Former Tánaiste Mary Harney: “In my own experience the snidest comments usually came from other women in the media and that has been my experience.”
Former Tánaiste Mary Harney: “In my own experience the snidest comments usually came from other women in the media and that has been my experience.”

Some of the “snidest comments” levelled at high profile women usually come from other women, former Tánaiste Mary Harney has told a conference in Kerry.

Speaking at the third annual Women in Media conference in Ballybunion on Saturday, Ms Harney said far too often women are commented on for “style over subtance”.

Highlighting the importance of “women power” Ms Harney said, we have never needed more women in power, but warned how women are often the biggest detractors to other women.

“Women are criticised because of their appearance, their dress, their weight. In my own experience the snidest comments usually came from other women in the media and that has been my experience.”

READ MORE

During her contribution to the discussion ‘Working in the media and politics. Are men and women treated differently?’ Ms Harney said often women in the media love to pit women against other women.

“You remember Orla Guerin and Bernie Malone? We now have what’s called the ‘Battle of Blackrock’ - Mary Hanafin and Kate Feeney.
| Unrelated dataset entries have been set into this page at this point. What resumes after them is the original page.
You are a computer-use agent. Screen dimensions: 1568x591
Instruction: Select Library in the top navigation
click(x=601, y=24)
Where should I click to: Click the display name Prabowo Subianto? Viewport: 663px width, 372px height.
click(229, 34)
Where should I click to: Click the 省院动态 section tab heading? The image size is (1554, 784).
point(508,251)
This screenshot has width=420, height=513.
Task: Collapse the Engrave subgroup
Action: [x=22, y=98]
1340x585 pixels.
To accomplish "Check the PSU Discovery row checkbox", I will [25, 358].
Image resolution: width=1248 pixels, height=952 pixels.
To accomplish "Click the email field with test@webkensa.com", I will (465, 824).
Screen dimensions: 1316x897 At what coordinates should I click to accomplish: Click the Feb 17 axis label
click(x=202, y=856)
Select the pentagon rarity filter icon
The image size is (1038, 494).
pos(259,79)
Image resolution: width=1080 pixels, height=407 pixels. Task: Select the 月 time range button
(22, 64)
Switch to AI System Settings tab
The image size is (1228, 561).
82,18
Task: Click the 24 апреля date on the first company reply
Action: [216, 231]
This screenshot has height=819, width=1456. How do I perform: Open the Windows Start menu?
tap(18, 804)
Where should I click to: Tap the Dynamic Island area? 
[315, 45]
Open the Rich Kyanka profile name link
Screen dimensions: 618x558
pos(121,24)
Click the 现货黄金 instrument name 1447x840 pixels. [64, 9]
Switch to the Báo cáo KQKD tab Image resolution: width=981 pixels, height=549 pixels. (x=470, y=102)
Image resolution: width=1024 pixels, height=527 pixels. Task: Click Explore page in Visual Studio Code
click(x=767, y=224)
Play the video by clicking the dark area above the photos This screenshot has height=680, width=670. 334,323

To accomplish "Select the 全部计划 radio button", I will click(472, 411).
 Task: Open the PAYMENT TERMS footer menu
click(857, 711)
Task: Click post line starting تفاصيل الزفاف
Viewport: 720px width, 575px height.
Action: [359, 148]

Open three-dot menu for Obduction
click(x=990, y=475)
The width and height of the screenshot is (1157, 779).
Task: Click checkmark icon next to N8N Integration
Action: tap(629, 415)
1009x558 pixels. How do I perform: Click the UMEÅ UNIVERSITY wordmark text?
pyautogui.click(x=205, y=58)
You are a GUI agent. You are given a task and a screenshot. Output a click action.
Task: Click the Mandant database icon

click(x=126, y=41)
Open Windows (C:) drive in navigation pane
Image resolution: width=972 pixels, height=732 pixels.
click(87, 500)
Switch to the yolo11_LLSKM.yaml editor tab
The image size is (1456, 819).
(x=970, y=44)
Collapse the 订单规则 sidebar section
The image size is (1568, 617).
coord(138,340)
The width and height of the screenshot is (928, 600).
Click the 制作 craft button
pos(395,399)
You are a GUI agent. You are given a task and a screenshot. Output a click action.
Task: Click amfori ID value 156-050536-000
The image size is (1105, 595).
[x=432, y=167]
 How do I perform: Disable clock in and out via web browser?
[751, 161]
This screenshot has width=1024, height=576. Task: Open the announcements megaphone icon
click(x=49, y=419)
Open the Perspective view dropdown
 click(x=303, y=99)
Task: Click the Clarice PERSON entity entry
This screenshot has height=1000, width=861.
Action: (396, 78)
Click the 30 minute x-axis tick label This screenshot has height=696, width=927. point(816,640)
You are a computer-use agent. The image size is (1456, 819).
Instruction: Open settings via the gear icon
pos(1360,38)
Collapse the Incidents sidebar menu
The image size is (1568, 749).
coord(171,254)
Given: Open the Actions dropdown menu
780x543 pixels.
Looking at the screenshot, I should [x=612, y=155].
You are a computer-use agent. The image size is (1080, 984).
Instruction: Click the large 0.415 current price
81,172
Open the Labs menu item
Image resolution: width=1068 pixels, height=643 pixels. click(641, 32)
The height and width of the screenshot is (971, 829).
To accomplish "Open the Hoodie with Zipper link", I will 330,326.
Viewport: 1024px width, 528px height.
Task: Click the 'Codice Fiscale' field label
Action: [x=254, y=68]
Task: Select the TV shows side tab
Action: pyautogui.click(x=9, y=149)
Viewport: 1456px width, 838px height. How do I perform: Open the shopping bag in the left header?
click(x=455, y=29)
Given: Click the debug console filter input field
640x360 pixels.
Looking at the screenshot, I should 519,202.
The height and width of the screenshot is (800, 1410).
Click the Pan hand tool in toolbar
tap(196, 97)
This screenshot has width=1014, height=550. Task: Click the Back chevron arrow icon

Mary Lou and Joan Burton are being pitted in articles I keep reading and I think some women journalists like to pit the woman against the other woman, or the story about Liz O’Donnell wears the same dress on the same day as Lucinda Creighton....

“I wonder would anybody ever have noticed if Dick Spring wore the same suit as Garett Fitzgerald?”

Ms Harney said in order to address gender imbalance we need to change attitudes but she insisted it’s also about “women power”.

“Very often women won’t vote for another woman, some of the bitchiest comments made about a woman are often made by another woman.

“Your rival is very often not the other man in the constituency it’s the other woman,” Ms Harney said.

Speaking about gender quotas in politics, Ms Harney said she has also believed that candidates should be selected on merit. “However, I have come to the conclusion that the government’s recent initiative is an honest attempt to climb up that big hill. But what I am observing is that there are a lot of women being added to tickets because you have to have a 30 per cent or else your funding will be halved.

“But are they [female candidates] being put in places where they can win? And will we have more after the next election? I certainly hope so.”

She said the election of Mary Robinson as head of state in 1991 was one of the the biggest things done for women in politics in Ireland but expressed regret that there is still only 16 per cent of women in the Dáil.

“You won’t get good governance if you don’t have a critical mass of men and women making the decisions,” she said.

While caring for children is also huge challenge for women working in politics, Ms Harney said caring for elderly parents is also an increasing issue which must be addressed in Irish society; the burden of which generally falls on women.

“I don’t believe I could have done my political job when I lived in Dublin if I had children, it would have been impossible,” she revealed.

“I never heard many men [in Leinster House] worry about the fact they didn’t see their children. That has been my experience in Leinster House, but I constantly heard women feeling guilty about their children.”

In her address, broadcaster and journalist Olivia O’Leary also spoke about the challenges of being a mother and working as a journalist.

She recalled how once she was 25 minutes late for work in The Irish Times newspaper because her child was sick and said she was “ticked off royally” by the news editor at the time.

“He said to me out loud in front of the whole news room, ‘you can’t expect us to suffer just because you had a child’.

“I was never lonelier as a journalist then the day that I had a child, because we still live in a world where women are left to bear that weight alone. They are criticised and they are left to bear that weight alone.”

The ‘Women in Media’ conference started in Ballybunion, County Kerry, two years ago to specifically acknowledge the lifetime achievements of two women with strong links to the north Kerry town – the late Irish Times journalist Mary Cummins, and the late bestselling novelist and Irish Times journalist Maeve Binchy.

The first winner of the Mary Cummins Award for Women of Outstanding Achievement in the Media was RTÉ’s Miriam O’Callaghan. Last year former Irish Times editor Geraldine Kennedy won the award.

Ms Kennedy will present the award to this year’s winner at a gala dinner in Kilcooly’s Country House this weekend.